Confrontée à l’impasse sécuritaire et politique persistante en Haïti, la Caricom multiplie les efforts pour raviver un dialogue national inclusif. Le Conseil présidentiel de transition (CPT), accusé d’inefficacité, est de plus en plus contesté par les forces politiques et la société civile.



Alors que l’insécurité continue de paralyser Haïti et que l’organisation des élections reste au point mort, la Communauté des Caraïbes (Caricom) tente de remettre sur les rails un processus politique jugé moribond. Son Groupe des éminentes personnalités (GPE) mène, depuis quelques jours, une série de consultations discrètes avec des responsables politiques haïtiens et des représentants de la société civile, dans l’espoir de raviver un dialogue inclusif.
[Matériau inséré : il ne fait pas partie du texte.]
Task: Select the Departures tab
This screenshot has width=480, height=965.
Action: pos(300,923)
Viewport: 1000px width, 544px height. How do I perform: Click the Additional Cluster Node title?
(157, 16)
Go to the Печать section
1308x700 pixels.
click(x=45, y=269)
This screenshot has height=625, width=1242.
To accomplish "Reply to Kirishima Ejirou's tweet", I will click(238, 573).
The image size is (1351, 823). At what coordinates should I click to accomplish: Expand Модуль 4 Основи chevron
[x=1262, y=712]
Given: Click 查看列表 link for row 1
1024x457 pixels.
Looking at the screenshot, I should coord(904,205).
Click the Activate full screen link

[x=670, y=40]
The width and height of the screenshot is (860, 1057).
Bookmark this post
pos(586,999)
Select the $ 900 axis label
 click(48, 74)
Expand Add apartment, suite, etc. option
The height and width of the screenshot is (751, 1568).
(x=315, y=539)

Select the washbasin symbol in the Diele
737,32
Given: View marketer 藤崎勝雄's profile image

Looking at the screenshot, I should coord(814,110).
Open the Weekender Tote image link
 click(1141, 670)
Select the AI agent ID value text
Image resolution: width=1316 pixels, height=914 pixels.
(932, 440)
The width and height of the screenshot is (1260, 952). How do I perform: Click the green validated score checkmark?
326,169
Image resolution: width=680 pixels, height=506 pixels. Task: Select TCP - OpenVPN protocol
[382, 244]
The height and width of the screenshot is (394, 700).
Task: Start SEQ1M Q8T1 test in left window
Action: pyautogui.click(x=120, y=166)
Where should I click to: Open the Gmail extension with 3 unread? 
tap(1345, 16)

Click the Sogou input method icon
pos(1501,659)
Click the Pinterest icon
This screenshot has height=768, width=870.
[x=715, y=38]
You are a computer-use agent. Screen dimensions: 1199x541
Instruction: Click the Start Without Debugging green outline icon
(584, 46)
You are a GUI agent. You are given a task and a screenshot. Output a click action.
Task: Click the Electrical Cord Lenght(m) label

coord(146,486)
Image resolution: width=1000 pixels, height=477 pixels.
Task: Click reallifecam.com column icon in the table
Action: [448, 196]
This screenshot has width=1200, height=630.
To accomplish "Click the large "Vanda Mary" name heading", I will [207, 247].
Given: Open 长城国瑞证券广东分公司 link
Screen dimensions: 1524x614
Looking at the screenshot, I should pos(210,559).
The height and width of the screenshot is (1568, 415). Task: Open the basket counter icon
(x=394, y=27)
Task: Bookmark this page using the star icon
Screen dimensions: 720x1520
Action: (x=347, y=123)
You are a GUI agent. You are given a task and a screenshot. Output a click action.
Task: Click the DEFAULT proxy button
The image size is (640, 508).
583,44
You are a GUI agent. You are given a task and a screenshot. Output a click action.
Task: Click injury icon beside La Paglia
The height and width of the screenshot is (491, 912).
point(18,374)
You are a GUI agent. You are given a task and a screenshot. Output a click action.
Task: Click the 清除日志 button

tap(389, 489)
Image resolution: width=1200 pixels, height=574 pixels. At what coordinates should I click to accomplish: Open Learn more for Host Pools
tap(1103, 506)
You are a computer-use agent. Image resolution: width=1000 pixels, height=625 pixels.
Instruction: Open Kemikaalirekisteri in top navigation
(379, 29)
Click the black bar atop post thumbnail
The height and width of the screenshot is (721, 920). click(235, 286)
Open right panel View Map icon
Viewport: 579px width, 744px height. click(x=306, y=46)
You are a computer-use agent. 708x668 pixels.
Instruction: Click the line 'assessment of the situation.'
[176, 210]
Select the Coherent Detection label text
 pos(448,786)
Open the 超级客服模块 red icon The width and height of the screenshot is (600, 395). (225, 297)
Ces échanges s’inscrivent dans un contexte d’échec criant du Conseil présidentiel de transition (CPT), structure née de l’accord du 3 avril 2024, et dont l’incapacité à rétablir la sécurité ou à avancer vers des élections suscite une profonde frustration.

Parmi les acteurs approchés, l’avocat et homme politique André Michel, figure de l’accord du 21 décembre, a confirmé avoir rencontré les émissaires de la Caricom. Selon lui, il s’agit d’une tentative pour « corriger le cap » d’une transition politique en déroute. « La reprise des discussions permettra de dresser un diagnostic collectif et de prendre des décisions structurantes, avec l’appui de la communauté internationale », a-t-il déclaré au Nouvelliste, soulignant l’urgence d’une solution avant février 2026, date prévue pour la fin de la transition actuelle.

Jean André Victor, du Collectif du 30 janvier, a également confirmé des échanges, tout en précisant qu’aucun calendrier ni ordre du jour n’avait encore été fixé. « Ils explorent encore les options. La tenue de discussions dépendra de la réaction des différents protagonistes », a-t-il résumé.

L’ancien premier ministre Claude Joseph, aujourd’hui dirigeant du parti EDE, a aussi été sollicité. Il affirme que la communauté internationale manifeste un malaise croissant face à l’inefficacité du CPT. « EDE est prêt à s’impliquer dans toute initiative visant à sortir de la crise. Nous avons même écrit à la Caricom pour qu’une solution soit trouvée avant février 2026 », a-t-il affirmé.

Côté société civile, Me Gédéon Jean, directeur du Centre d’analyse et de recherche en droits de l’homme (CARDH), a été consulté par le GPE. Le quotidien Le Nouvelliste rapporte aussi que Fanmi Lavalas aurait été approché, même si cette information n’a pas été officiellement confirmée.

À ce stade, aucune date officielle ni cadre de discussion n’a été défini par la Caricom. Une incertitude demeure quant à l’inclusion d’acteurs non signataires de l’accord du 3 avril 2024, alors que la légitimité du Conseil présidentiel est de plus en plus remise en cause.

Dans une récente intervention sur la chaîne CTN, Me André Michel avait déjà annoncé que des démarches étaient en cours pour relancer les discussions politiques et sécuritaires. « Je peux vous dire que les jours de ce CPT sont comptés », avait-il lancé, en écho à une opinion largement partagée au sein de la classe politique haïtienne.

Alors que la population haïtienne s’enfonce dans la précarité, entre insécurité généralisée et crise humanitaire, les appels à un sursaut collectif se multiplient. La Caricom espère désormais que ce regain de dialogue permettra d’éviter l’implosion d’un pays en quête de gouvernance stable et de justice sociale.